- Opening Delimiter -

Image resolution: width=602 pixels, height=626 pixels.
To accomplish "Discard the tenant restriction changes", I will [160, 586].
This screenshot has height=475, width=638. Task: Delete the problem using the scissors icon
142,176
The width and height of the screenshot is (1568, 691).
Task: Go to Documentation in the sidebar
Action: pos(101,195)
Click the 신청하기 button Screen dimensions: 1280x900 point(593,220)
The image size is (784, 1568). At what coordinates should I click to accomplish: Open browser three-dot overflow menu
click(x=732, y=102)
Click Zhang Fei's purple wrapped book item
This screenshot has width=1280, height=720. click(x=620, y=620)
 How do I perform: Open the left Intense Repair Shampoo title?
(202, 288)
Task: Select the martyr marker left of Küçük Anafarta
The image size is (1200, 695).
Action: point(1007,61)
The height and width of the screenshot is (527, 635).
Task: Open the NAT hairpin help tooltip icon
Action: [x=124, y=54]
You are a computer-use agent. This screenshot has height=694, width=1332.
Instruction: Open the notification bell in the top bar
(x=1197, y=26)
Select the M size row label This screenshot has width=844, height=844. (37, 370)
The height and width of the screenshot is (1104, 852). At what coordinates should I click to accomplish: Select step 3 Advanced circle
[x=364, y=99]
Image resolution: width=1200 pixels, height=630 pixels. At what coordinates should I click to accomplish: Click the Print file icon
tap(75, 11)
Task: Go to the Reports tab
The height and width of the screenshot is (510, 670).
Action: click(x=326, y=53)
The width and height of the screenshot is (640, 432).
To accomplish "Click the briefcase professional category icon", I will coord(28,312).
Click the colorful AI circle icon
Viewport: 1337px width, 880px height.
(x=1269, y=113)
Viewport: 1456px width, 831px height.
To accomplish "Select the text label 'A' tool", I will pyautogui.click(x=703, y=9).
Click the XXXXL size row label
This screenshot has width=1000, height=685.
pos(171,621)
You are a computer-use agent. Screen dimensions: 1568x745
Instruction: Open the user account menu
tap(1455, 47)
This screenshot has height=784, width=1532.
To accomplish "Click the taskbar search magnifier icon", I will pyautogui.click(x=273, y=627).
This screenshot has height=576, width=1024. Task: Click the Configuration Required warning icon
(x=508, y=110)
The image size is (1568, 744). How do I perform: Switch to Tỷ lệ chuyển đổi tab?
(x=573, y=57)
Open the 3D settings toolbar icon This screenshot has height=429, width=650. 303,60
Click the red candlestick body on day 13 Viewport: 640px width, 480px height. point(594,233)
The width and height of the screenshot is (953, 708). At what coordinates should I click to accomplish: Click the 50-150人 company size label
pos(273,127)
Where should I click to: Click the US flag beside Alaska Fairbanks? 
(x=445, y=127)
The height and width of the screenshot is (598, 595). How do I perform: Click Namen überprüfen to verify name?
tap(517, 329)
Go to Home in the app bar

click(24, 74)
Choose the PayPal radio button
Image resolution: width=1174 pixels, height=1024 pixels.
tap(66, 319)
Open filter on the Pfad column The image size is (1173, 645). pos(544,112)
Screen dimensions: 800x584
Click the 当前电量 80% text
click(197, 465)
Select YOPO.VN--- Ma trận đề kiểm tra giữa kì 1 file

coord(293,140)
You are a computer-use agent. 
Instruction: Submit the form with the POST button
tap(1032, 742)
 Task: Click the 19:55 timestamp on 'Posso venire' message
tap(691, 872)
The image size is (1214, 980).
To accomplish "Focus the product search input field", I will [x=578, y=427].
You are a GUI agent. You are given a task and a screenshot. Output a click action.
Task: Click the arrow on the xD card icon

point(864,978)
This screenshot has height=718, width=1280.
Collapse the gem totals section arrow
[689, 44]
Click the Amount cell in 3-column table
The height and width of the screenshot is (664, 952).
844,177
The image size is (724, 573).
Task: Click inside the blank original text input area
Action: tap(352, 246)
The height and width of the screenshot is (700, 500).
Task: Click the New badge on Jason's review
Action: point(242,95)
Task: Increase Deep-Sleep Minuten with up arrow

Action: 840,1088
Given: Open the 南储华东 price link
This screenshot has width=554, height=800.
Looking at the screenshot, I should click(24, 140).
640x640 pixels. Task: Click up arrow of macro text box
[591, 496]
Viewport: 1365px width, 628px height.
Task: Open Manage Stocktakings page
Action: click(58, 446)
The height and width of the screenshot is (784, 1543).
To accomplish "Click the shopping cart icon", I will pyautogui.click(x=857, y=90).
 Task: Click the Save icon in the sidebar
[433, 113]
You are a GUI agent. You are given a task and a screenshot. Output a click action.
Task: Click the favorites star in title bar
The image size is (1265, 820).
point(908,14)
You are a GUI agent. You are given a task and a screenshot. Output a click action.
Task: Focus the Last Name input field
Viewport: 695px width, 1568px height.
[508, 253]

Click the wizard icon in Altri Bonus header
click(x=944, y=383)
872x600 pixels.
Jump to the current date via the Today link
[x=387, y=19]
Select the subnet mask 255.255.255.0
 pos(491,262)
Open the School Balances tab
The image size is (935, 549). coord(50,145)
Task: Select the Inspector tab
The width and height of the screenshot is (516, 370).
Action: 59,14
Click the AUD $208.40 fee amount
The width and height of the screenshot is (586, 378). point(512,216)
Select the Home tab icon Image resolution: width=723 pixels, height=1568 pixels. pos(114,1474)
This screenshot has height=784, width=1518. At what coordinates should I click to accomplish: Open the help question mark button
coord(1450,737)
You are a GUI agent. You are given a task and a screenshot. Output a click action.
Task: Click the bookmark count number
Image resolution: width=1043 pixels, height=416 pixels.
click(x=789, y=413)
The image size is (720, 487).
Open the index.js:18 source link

- Closing Delimiter -

-- Description of the task --
Note each line of the material holding "computer" and copy it out.

-- Solution for this task --
You are a computer-use agent. This screenshot has height=694, width=1332.
You are a computer-use agent. Screen dimensions: 1568x745
You are a computer-use agent. 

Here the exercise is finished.